A High-Performance Graphene Oxide-Doped Ion Gel as Gel Polymer Electrolyte for All-Solid-State Supercapacitor Applications

• Published in: Advanced functional materials Vol. 23; no. 26; pp. 3353 - 3360
• Main Authors: Yang, Xi, Zhang, Fan, Zhang, Long, Zhang, Tengfei, Huang, Yi, Chen, Yongsheng
• Format: Journal Article
• Language: English
• Published: Weinheim WILEY-VCH Verlag 12.07.2013; WILEY‐VCH Verlag
• Subjects: all-solid-state supercapacitor; Capacitors; Electrolytes; gel polymer electrolyte; Graphene; graphene oxide; Highways; ion gel; Ionic conductivity; ionic liquid; Networks; Supercapacitors; Three dimensional
• ISSN: 1616-301X; 1616-3028
• DOI: 10.1002/adfm.201203556

A high‐performance graphene oxide (GO)‐doped ion gel (P(VDF‐HFP)‐EMIMBF4‐GO gel) is prepared by exploiting copolymer (poly(vinylidene fluoride‐hexafluoro propylene), P(VDF‐HFP)) as the polymer matrix, ionic liquid (1‐ethyl‐3‐methylimidazolium tetrafluoroborate, EMIMBF4) as the supporting electrolyte, and GO as the ionic conducting promoter. This GO‐doped ion gel demonstrates significantly improved ionic conductivity compared with that of pure ion gel without the addition of GO, due to the homogeneously distributed GO as a 3D network throughout the GO‐doped ion gel by acting like a ion “highway” to facilitate the ion transport.
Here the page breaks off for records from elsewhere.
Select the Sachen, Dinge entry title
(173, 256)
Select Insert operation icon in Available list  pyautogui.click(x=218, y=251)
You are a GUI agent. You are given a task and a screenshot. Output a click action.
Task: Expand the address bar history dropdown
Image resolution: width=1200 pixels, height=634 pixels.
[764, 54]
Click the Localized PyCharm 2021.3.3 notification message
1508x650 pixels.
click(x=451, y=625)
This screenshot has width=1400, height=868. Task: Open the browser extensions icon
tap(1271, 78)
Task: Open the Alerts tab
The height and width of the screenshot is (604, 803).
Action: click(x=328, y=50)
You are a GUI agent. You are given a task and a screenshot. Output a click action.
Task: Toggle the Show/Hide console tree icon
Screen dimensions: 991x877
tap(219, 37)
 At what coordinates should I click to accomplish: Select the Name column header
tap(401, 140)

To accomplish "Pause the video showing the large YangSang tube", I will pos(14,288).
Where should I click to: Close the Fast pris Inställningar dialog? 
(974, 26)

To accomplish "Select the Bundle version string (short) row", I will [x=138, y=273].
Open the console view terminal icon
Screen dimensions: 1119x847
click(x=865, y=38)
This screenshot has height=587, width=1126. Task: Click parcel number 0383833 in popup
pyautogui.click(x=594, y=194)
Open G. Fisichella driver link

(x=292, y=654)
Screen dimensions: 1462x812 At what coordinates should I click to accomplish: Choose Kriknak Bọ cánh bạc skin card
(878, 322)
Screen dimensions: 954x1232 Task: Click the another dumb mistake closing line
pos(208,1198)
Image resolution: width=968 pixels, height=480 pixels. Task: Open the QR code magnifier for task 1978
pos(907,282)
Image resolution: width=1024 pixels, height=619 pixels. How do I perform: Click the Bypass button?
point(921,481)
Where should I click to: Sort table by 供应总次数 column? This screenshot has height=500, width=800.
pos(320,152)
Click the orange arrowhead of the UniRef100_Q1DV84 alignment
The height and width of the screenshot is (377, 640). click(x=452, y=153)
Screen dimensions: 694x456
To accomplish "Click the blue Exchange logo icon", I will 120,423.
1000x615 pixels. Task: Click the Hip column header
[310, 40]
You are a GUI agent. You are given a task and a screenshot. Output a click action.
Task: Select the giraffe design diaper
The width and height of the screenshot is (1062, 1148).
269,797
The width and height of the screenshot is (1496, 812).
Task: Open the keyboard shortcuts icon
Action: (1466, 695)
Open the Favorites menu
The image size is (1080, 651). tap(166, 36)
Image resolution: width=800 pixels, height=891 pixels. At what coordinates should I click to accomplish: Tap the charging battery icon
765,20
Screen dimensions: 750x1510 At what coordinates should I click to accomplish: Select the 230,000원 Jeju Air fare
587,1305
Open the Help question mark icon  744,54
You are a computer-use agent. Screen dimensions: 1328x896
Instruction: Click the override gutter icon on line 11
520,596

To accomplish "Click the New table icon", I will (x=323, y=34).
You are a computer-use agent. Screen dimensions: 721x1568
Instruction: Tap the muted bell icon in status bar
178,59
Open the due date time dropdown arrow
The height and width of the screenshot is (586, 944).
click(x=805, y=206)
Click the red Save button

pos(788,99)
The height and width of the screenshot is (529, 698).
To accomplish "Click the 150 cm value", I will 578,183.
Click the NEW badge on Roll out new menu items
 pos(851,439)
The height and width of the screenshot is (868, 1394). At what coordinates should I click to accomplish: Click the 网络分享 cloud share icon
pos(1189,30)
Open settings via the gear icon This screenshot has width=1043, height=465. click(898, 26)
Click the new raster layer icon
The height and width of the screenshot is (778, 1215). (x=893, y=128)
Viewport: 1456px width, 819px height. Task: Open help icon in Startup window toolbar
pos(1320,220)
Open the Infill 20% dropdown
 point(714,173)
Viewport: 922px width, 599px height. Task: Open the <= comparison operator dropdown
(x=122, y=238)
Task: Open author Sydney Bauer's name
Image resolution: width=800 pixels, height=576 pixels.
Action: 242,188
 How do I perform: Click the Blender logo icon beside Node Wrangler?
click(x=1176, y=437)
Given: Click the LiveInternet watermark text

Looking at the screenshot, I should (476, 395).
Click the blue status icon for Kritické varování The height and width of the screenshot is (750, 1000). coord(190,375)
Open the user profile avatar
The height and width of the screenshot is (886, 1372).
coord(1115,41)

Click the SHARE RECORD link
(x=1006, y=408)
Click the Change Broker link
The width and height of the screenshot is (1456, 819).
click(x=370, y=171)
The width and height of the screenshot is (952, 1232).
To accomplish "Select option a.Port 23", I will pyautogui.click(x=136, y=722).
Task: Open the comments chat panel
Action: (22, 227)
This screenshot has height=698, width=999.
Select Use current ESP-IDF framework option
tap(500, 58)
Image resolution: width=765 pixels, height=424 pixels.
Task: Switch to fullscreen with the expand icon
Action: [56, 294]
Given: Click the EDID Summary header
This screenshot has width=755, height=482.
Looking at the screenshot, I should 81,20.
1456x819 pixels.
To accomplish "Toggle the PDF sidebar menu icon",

With the incorporation of only a small amount of GO (1 wt%) in ion gel, there has been a dramatic improvement in ionic conductivity of about 260% compared with that of pure ion gel. In addition, the all‐solid‐state supercapacitor is fabricated and measured at room temperature using the GO‐doped ion gel as gel polymer electrolyte, which demonstrates more superior electrochemical performance than the all‐solid‐state supercapacitor with pure ion gel and the conventional supercapacitor with neat EMIMBF4, in the aspect of smaller internal resistance, higher capacitance performance, and better cycle stability. These excellent performances are due to the high ionic conductivity, excellent compatibility with carbon electrodes, and long‐term stability of the GO‐doped ion gel. A high‐performance graphene oxide (GO)‐doped ion gel is developed, which may have great potential for applications in wearable energy storage devices. This GO‐doped ion gel demonstrates significantly improved ionic conductivity compared with that of pure ion gel, due to the homogeneously distributed GO as a 3D network throughout the ion gel by acting like an ion “highway”.